DOCUMENT SECTION =>
## 1. Set Data For Training - Breast Cancer Dataset

- Dataset: Breast Cancer Wisconsin (Diagnostic)
- Classes: 2 (Malignant=0, Benign=1)
- Original features: 30 (cell nucleus characteristics)
- Reduced features: 2-8 (using PCA - tuned)
- Random seed: 42
- Scale: MinMaxScaler to [-π, π] for quantum compatibility
- **Data Split: 60% Train / 20% Validation / 20% Test**
- **Step-by-step hyperparameter tuning using validation set**
- SVM Pipeline with preprocessing and systematic parameter optimization

In [40]:
from sklearn import datasets
import numpy as np
from sklearn.decomposition import PCA
from sklearn.preprocessing import MinMaxScaler
from sklearn.model_selection import train_test_split
import matplotlib.pyplot as plt


cancer = datasets.load_breast_cancer()
X = cancer.data
y = cancer.target

print(f"Original X shape: {X.shape}")



# First split: 60% train, 40% temp
X_train, X_temp, y_train, y_temp = train_test_split(
    X, y, test_size=0.4, random_state=42, stratify=y
)

# Second split: 20% validation, 20% test (from the 40% temp)
X_val, X_test, y_val, y_test = train_test_split(
    X_temp, y_temp, test_size=0.5, random_state=42, stratify=y_temp
)


# STEP 1: Scale first (features have different ranges, need normalization)
scaler = MinMaxScaler(feature_range=(-np.pi, np.pi))
X_train_scaled = scaler.fit_transform(X_train)
X_val_scaled = scaler.transform(X_val)
X_test_scaled = scaler.transform(X_test)


# STEP 2: Apply PCA for dimensionality reduction (30 → 8 features initially)
n_components = 8
pca = PCA(n_components=n_components)
X_train_pca = pca.fit_transform(X_train_scaled)
X_val_pca = pca.transform(X_val_scaled)
X_test_pca = pca.transform(X_test_scaled)


print(f"Final shapes:")
print(f"  X_train: {X_train_pca.shape}")

Dataset excerpts:

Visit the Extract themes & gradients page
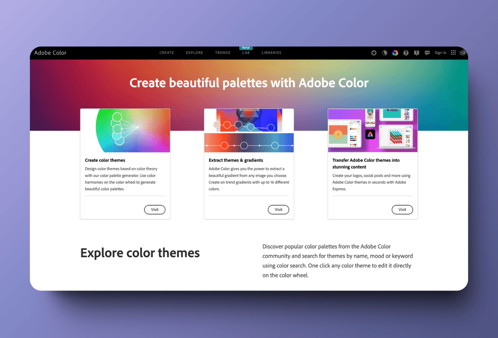[x=278, y=210]
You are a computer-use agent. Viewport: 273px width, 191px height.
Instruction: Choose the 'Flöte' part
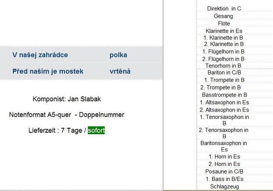pos(224,23)
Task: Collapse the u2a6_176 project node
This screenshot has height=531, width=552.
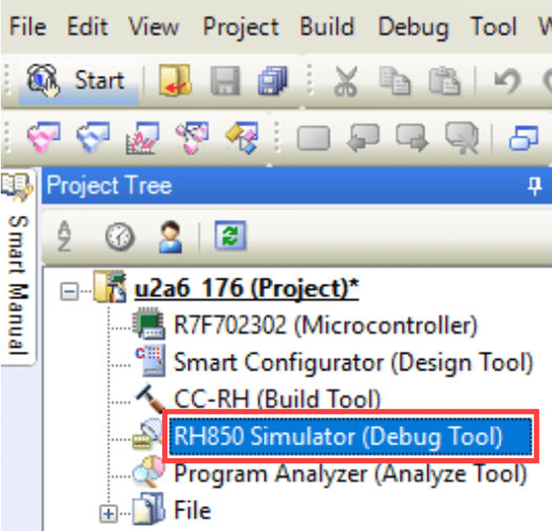Action: [x=75, y=290]
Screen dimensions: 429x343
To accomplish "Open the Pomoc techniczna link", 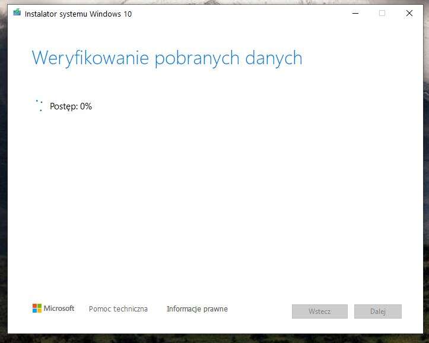I will (118, 309).
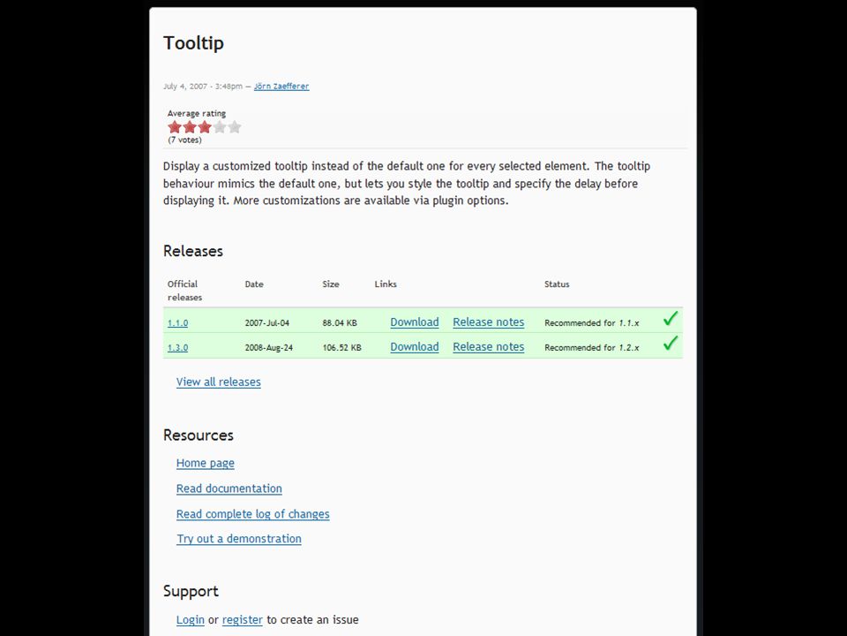Viewport: 847px width, 636px height.
Task: Open Read documentation link
Action: [x=229, y=488]
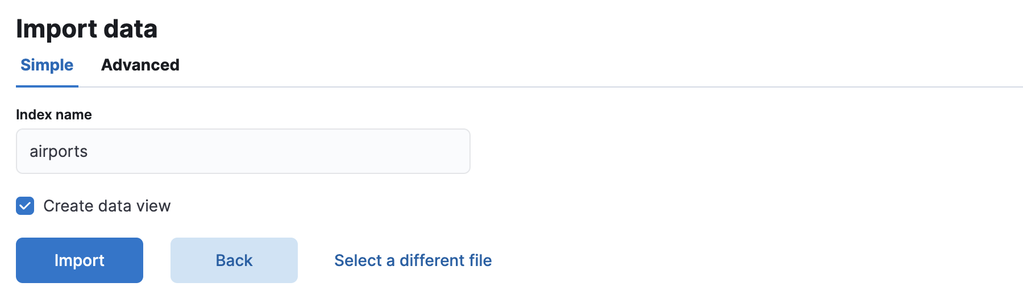Uncheck the Create data view checkbox
Image resolution: width=1023 pixels, height=299 pixels.
point(25,206)
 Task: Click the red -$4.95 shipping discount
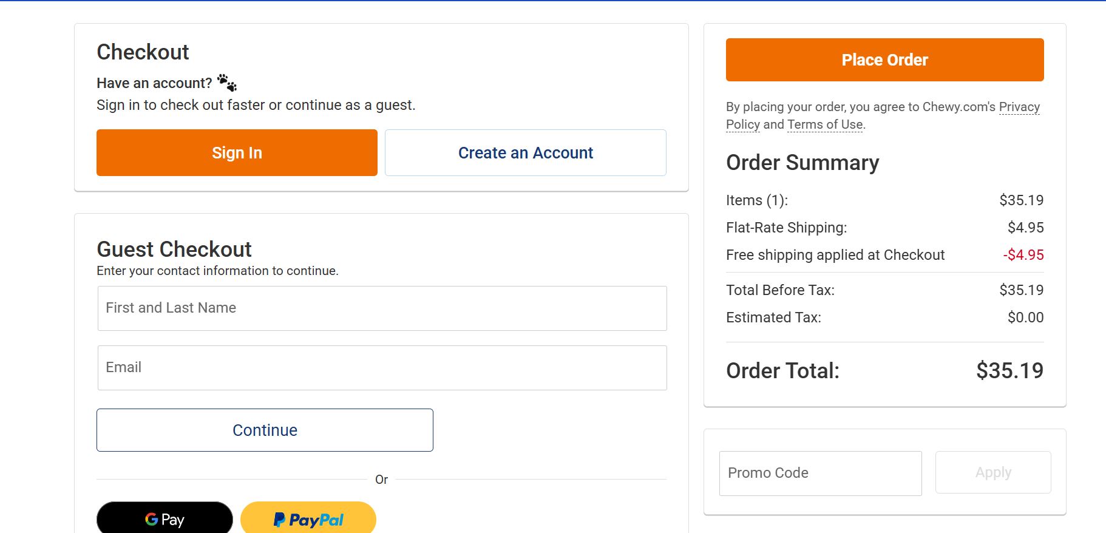click(x=1023, y=255)
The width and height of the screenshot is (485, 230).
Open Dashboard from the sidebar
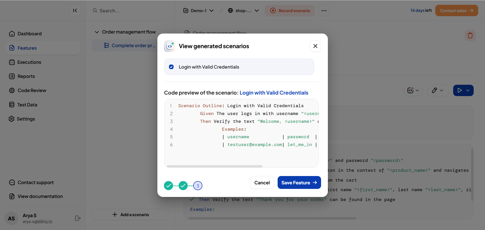[x=29, y=34]
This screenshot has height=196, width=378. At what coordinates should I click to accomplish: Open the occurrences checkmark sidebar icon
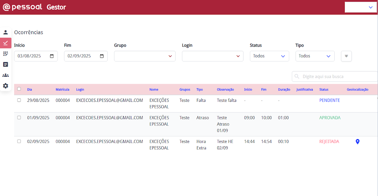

EXERCISE A => Quote the stretch of the breast cancer data setup page from "X_train_scaled = scaler.fit_transform(X_train)" through "pca = PCA(n_components=n_components)".
EXERCISE B => Extend the breast cancer data setup page from the point where it stops.

FINAL ANSWER A =>
X_train_scaled = scaler.fit_transform(X_train)
X_val_scaled = scaler.transform(X_val)
X_test_scaled = scaler.transform(X_test)


# STEP 2: Apply PCA for dimensionality reduction (30 → 8 features initially)
n_components = 8
pca = PCA(n_components=n_components)

FINAL ANSWER B =>
print(f"  X_val: {X_val_pca.shape}")
print(f"  X_test: {X_test_pca.shape}")

Original X shape: (569, 30)
Final shapes:
  X_train: (341, 8)
  X_val: (114, 8)
  X_test: (114, 8)


In [41]:
np.savez_compressed(
    "../data/cancer_8features_pi_data.npz",
    X_train=X_train_pca,
    y_train=y_train,
    X_val=X_val_pca,
    y_val=y_val,
    X_test=X_test_pca,
    y_test=y_test
)

In [42]:
data = np.load("../data/cancer_8features_pi_data.npz")

X_train = data['X_train']
y_train = data['y_train']
X_val = data['X_val']
y_val = data['y_val']
X_test = data['X_test']
y_test = data['y_test']

In [43]:
import sys
import os
sys.path.append(os.path.join(os.path.dirname(os.getcwd())))

In [44]:
from sklearn.metrics.pairwise import rbf_kernel
from src.utils import calculate_accuracy

rbf_K_train = rbf_kernel(X_train)
rbf_K_val = rbf_kernel(X_val, X_train)
rbf_K_test = rbf_kernel(X_test, X_train)

classical_val_acc, classical_test_acc, _ = calculate_accuracy(
    rbf_K_train, rbf_K_val, rbf_K_test,
    y_train, y_val, y_test
)
print("Val acc | Test acc")
print(f"{classical_val_acc} | {classical_test_acc}")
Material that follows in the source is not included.